In 2014, the journal Stroke described the case of a 40-year-old white male with a history of transient idiopathic thrombocytopenia, a known precursor to stroke.

The authors said: “Four days before entering the emergency room, he realized that he could not move his tongue to the left while chewing bread.”

READ MORE: Paresthesia is a warning sign of a stroke that can appear up to a week early

After the cause of the symptoms could not be found, the patient was referred to a neurologist for further evaluation.

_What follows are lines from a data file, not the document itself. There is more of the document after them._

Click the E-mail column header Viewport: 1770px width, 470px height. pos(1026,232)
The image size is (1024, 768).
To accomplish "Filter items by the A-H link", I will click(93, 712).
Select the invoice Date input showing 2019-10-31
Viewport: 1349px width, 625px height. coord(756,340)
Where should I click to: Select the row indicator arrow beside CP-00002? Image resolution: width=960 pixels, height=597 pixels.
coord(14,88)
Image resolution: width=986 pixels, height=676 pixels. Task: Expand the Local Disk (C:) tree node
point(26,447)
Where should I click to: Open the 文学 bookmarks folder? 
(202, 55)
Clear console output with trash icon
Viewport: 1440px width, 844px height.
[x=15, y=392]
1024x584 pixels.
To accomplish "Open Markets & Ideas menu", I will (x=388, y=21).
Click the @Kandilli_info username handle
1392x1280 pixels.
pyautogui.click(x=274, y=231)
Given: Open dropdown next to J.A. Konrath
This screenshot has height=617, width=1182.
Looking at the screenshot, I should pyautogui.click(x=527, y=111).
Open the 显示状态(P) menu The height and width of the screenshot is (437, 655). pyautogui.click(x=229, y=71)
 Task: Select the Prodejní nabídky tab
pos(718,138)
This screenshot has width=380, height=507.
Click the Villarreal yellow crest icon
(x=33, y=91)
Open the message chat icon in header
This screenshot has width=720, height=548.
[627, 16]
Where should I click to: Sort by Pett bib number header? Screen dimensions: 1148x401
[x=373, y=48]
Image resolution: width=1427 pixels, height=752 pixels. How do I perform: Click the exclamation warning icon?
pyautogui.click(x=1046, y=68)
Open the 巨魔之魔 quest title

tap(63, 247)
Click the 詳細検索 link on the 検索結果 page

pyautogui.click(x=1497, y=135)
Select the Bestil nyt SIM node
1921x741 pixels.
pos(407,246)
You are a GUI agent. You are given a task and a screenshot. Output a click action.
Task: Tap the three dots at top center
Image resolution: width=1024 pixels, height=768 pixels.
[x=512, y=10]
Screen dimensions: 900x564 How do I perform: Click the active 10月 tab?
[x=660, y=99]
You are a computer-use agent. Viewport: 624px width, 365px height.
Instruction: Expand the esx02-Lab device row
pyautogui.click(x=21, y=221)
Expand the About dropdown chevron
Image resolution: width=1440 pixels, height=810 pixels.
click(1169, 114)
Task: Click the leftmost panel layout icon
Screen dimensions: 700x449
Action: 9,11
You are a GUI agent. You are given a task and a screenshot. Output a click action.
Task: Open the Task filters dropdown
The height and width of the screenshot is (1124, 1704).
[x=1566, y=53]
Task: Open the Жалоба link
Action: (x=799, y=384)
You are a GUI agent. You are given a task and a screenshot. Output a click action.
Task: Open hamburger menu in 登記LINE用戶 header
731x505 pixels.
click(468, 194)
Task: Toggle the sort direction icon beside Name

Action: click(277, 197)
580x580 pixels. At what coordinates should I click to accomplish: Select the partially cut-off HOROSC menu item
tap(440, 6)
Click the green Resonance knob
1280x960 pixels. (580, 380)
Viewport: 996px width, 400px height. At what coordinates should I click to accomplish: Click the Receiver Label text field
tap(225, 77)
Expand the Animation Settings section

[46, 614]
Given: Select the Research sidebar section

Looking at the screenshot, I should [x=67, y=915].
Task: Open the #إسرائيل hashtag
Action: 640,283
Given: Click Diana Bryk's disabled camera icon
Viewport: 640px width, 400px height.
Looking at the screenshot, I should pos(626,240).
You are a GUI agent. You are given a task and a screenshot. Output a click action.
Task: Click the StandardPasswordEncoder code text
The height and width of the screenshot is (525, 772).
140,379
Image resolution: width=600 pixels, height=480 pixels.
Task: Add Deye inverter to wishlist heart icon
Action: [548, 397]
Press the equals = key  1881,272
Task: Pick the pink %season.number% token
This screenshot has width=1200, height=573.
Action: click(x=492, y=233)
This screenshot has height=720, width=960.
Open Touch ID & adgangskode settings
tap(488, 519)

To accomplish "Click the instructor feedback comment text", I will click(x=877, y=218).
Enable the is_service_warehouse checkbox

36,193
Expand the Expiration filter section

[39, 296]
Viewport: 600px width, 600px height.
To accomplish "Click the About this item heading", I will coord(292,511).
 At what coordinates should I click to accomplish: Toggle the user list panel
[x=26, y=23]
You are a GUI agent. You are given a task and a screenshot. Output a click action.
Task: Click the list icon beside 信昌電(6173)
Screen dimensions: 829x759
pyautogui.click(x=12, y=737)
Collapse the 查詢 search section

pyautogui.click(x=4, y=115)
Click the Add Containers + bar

Follow-up MRI showed that the left internal carotid artery was dilated and lengthened, a phenomenon known medically as dolichoectasia.

The researchers speculated that the expansion may have led to hypoglossal nerve compression and the patient’s symptoms.

The patient also reported difficulty in swallowing, which was probably caused by impaired tongue motility.

Paralysis of a single hypoglossal nerve is a relatively rare manifestation of a stroke, in almost half of cases caused by cancer.

When the hypoglossal nerve, also known as the 12th cranial nerve, becomes damaged, it causes weakness or wasting of the tongue.

Merck’s manual explains, “Disorders of the hypoglossal nerve can be caused by tumors, strokes, infections, trauma, or amyotrophic lateral sclerosis.”

Since the hypoglossal nerve allows the tongue to move from side to side, paralysis of this nerve causes difficulty in eating.